I hope you have not started bisecting yet ... . I just tried a 2.6.29 kernel
here and had exactly the same behavior.

I will setup a kernel 2.6.28 here and hopefully have a working baseline and
then patch my way up to narrow down the version.
------- Comment #13 From 2009-09-21 19:22:57 CST -------
To be honest this seems more like a corner case in the directory code, but if
you can narrow down a recent regression that'd be great too :)

I wonder why I couldn't it it ....
------- Comment #14 From 2009-09-21 20:03:38 CST -------
I've just reproduced the bug with 2.6.28. I've jumped from 2.6.25 to 2.6.30
though . So my experience with 2.6.26-29 is pretty much non existent. 

I will continue testing and agree to your speculation. I'll keep posting
progress and will go back to 2.6.25 and earlier . Just to rule one out. I have
got xfs on the root / boot partition and also found a way to reliably install
grub . My understanding is though that this is sub optimal . Might this be in
any way related ? Far fetched, but I'd like to rule it out.
------- Comment #15 From 2009-09-21 21:46:28 CST -------
Created an attachment (id=282) [details]
dmesg from the same filesystem now using 2.6.27 

probably useless for this specific bug, but for reference to the discussion.
------- Comment #16 From 2009-09-21 22:16:47 CST -------
As visible in the 2nd attachment the error has changed and the filesystem can
not even be mounted rw . I'll stop testing further kernel versions and will
instead focus on altering other parameters. Any input welcome.
------- Comment #17 From 2009-09-21 23:18:54 CST -------
I installed xorg-fonts w/o running the font update script to try to isolate
things more.

Appears to be dying when mkfontscale runs against the /usr/share/fonts/100dpi
dir.

Hmm actually even just doing an "ls" of /usr/share/fonts/100dpi also blows up.

It's a fairly large dir:

# ls -ld usr/share/fonts/100dpi
drwxr-xr-x. 2 root root 45056 2009-09-21 20:46 usr/share/fonts/100dpi

# xfs_bmap -v usr/share/fonts/100dpi
usr/share/fonts/100dpi:
 EXT: FILE-OFFSET      BLOCK-RANGE      AG AG-OFFSET        TOTAL
   0: [0..7]:          682016..682023    1 (145016..145023)     8
   1: [8..15]:         682064..682071    1 (145064..145071)     8
   2: [16..31]:        682136..682151    1 (145136..145151)    16
   3: [32..39]:        682280..682287    1 (145280..145287)     8
   4: [40..47]:        682352..682359    1 (145352..145359)     8
   5: [48..63]:        682424..682439    1 (145424..145439)    16
   6: [64..79]:        682536..682551    1 (145536..145551)    16
   7: [80..87]:        682624..682631    1 (145624..145631)     8
------- Comment #18 From 2009-09-22 16:08:52 CST -------
Hi,

I have a confirmed workaround . Thus I have also identified what exactly
creates the problem. 

The bug is triggered by copying files from an squashfs file system to an xfs
system.

By not using cp but unsquashfs to extract the file system the issue disappears. 
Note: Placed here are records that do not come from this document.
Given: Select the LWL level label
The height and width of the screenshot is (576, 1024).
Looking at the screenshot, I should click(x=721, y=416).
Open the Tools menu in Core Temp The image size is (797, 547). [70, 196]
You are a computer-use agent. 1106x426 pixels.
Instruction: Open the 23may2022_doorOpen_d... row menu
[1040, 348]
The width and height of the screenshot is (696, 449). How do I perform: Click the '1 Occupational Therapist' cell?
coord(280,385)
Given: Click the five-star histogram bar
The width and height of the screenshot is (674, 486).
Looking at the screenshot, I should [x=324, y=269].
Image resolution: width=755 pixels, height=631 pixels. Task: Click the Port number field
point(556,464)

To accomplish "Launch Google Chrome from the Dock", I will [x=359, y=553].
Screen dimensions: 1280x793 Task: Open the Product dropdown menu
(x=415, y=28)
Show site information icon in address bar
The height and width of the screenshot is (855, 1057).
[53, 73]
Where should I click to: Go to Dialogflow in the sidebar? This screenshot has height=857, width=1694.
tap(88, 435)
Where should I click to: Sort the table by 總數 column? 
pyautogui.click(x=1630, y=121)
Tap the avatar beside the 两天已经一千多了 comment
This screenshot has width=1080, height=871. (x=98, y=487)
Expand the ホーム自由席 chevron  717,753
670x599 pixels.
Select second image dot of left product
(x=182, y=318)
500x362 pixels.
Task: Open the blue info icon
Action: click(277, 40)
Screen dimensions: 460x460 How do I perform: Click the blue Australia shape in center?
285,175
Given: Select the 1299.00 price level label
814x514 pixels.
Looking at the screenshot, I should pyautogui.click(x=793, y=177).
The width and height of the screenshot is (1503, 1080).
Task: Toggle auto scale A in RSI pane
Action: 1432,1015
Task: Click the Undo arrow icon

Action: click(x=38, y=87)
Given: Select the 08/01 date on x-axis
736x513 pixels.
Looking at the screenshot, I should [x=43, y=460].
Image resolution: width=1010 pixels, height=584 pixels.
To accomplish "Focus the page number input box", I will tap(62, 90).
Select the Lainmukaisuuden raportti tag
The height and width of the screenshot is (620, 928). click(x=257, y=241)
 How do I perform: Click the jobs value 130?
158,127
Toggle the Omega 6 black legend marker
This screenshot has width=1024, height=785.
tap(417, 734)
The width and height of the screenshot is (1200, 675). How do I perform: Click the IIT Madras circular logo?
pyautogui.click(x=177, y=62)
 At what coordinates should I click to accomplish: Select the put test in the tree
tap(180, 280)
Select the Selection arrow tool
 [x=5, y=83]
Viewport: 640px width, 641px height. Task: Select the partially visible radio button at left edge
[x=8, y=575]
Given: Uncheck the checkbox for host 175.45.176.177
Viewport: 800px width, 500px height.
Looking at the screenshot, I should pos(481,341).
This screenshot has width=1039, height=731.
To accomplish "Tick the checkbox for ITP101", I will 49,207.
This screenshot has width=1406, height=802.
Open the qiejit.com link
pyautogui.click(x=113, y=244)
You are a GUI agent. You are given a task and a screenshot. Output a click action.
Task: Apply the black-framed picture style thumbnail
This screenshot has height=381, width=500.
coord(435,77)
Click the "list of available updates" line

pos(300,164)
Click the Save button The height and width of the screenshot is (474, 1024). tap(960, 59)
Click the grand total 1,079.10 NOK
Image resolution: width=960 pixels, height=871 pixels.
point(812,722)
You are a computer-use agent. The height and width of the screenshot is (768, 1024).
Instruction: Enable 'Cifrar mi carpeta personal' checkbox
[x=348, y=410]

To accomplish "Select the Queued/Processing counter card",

http://powerplant.yoper.com/projects/yoper/repository/revisions/9851/diff?rev=9851&type=sbs

Hope it helps to get a reproducer.
------- Comment #19 From 2009-09-22 22:38:35 CST -------
Created an attachment (id=283) [details]
metadump image to demonstrate

after bunzip2'ing, xfs_mdrestor'ing and mounting, ls mnt/75dpi will demonstrate
the bug under a CONFIG_XFS_DEBUG build.  xfs_bmapi gets *nmap == 0 via
xfs_dir2_leaf_getdents().
------- Comment #20 From 2009-09-23 00:05:49 CST -------
Basic problem seems to be that we had to take a guess at the readdir bufsize
(see xfs_file_readdir comments).

xfs_dir2_leaf_getdents() decrements bufsize as it goes, and eventually that
goes negative.  This adversely affects the readahead window calculations etc
and munges up some other logic, causing us to call into xfs_bmapi() asking for
0 maps.  </hand_wave> - still need to see just where that is but it's late now
for me ;)

This patch:

Index: linux/fs/xfs/xfs_dir2_leaf.c
===================================================================
--- linux.orig/fs/xfs/xfs_dir2_leaf.c
+++ linux/fs/xfs/xfs_dir2_leaf.c
@@ -1089,6 +1089,7 @@ xfs_dir2_leaf_getdents(
         ptr += length;
         curoff += length;
         bufsize -= length;
+        if ((int)bufsize < 0) bufsize = 0;
     }

     /*

stops bufsize from going negative and keeps things sane, but it's ugly.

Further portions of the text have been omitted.